Data extracted from a collection
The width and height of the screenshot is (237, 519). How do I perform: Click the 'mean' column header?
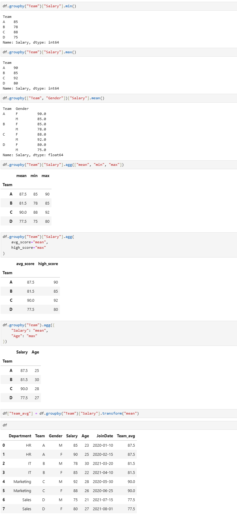(21, 176)
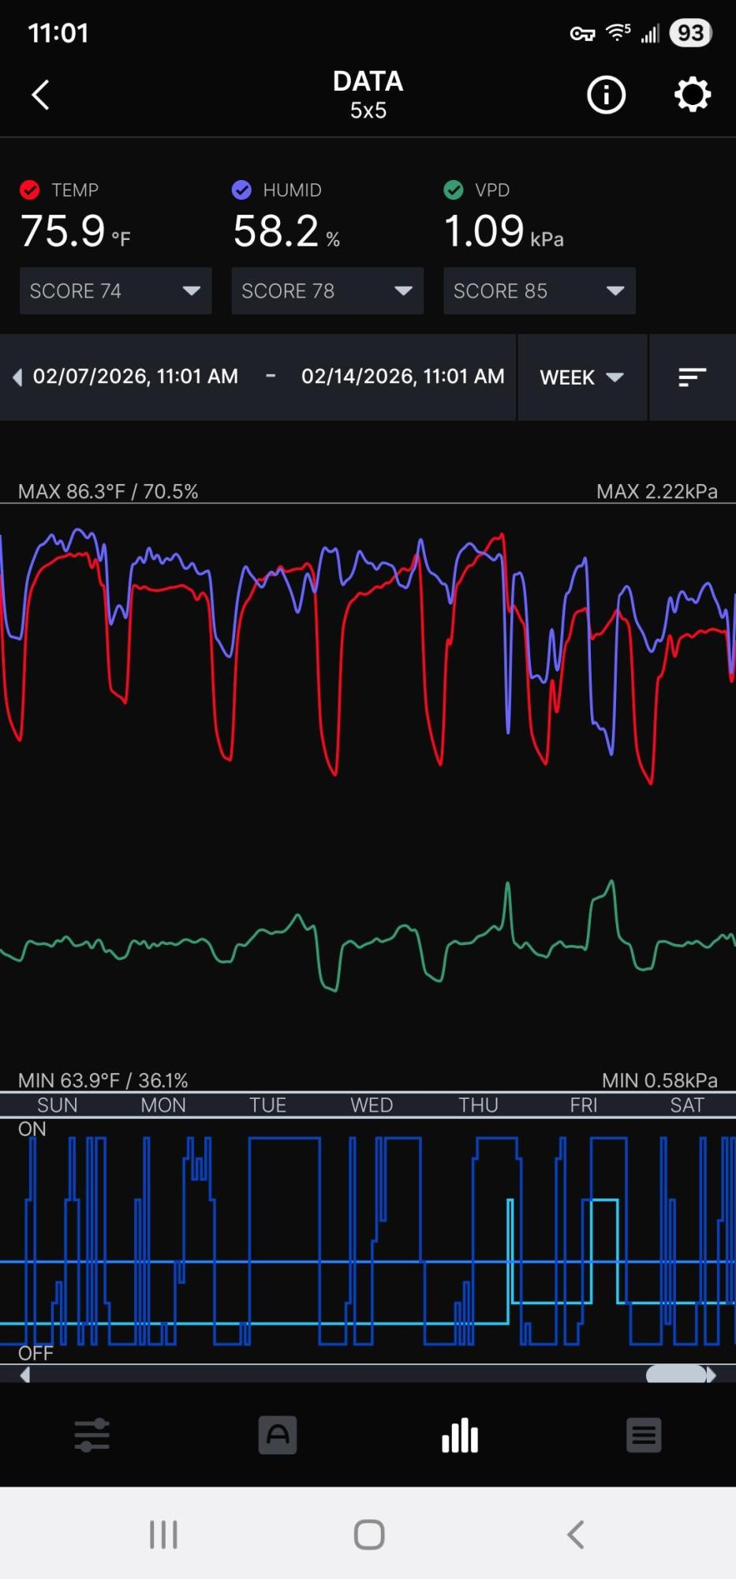
Task: Toggle the HUMID line checkbox
Action: (x=241, y=190)
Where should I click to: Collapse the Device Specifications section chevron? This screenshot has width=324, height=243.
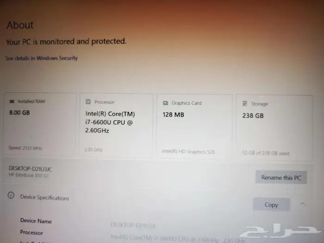(x=302, y=204)
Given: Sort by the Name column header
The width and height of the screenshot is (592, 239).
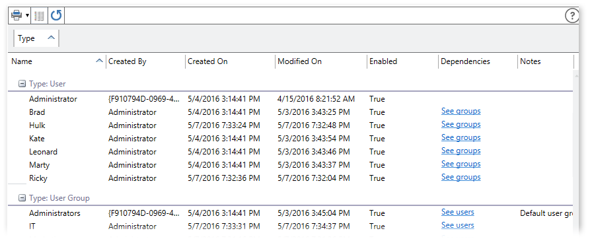Looking at the screenshot, I should [57, 61].
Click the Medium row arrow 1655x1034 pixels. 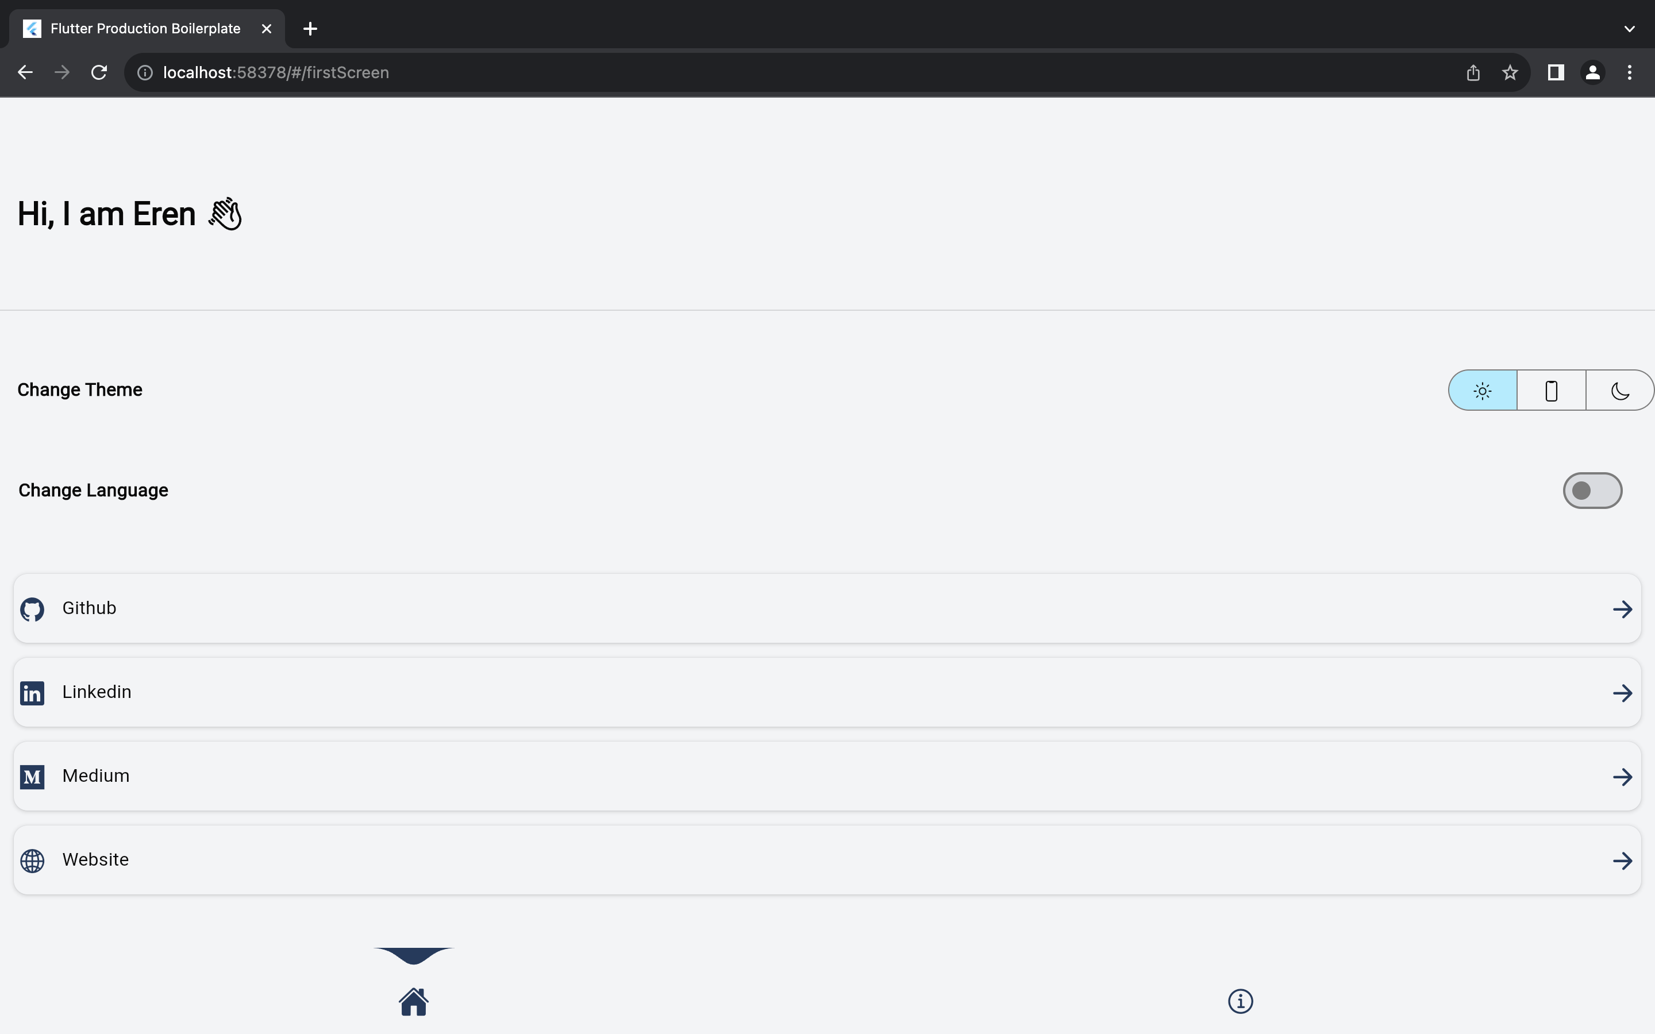pyautogui.click(x=1622, y=777)
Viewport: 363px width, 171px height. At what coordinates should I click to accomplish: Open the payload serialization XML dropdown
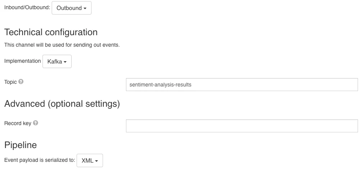point(90,160)
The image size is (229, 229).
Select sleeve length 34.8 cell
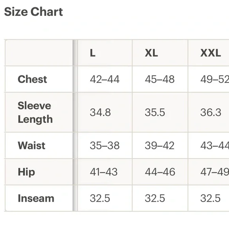coord(105,112)
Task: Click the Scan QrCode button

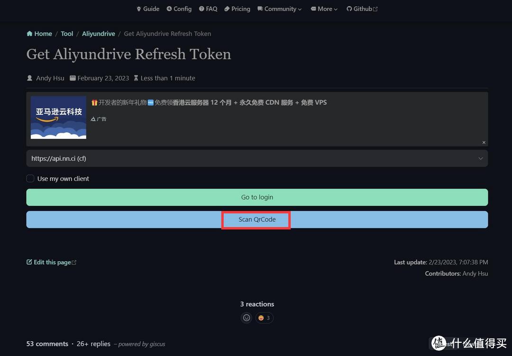Action: (256, 219)
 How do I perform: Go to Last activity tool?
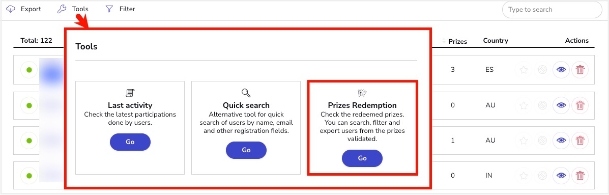click(130, 142)
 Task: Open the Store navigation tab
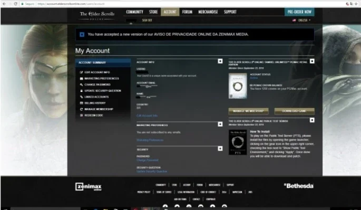coord(153,12)
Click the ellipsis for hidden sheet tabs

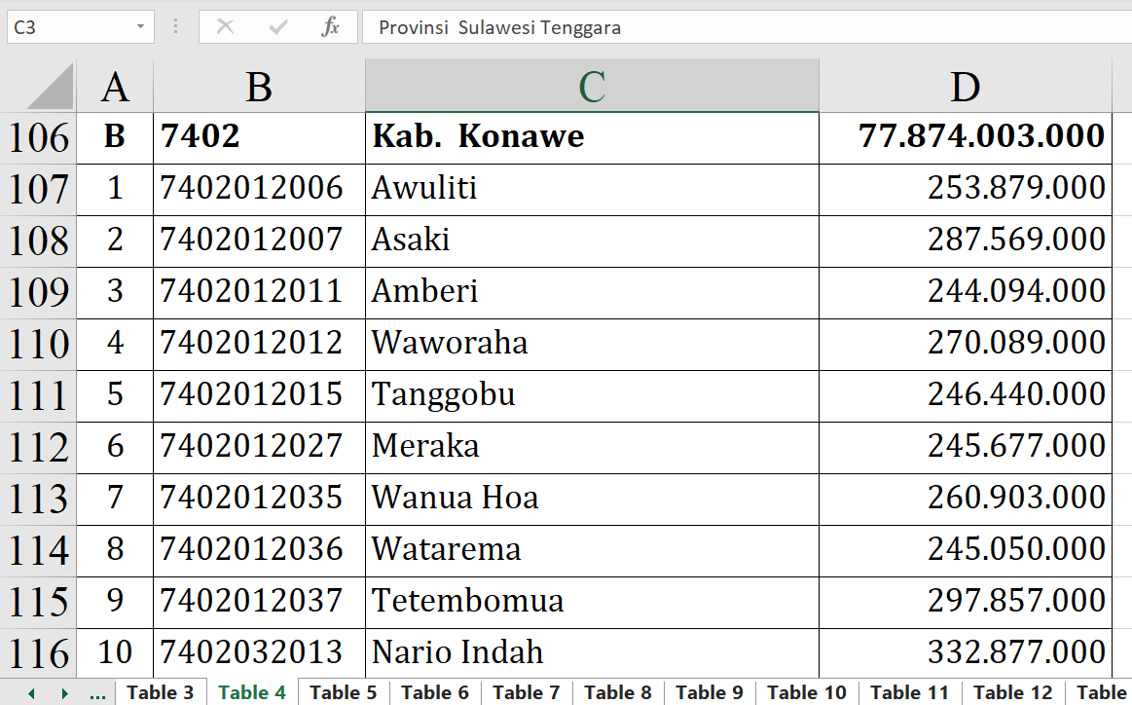click(97, 693)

PROBLEM TO SOLVE: If a line falls between the one containing "Task: Open the Store navigation tab" and the last line of the entries above, both included, reproduce it exactly; leave the pictures out.

EXPECTED OUTPUT:
 Task: Open the Store navigation tab
coord(153,12)
Click the ellipsis for hidden sheet tabs

click(97, 693)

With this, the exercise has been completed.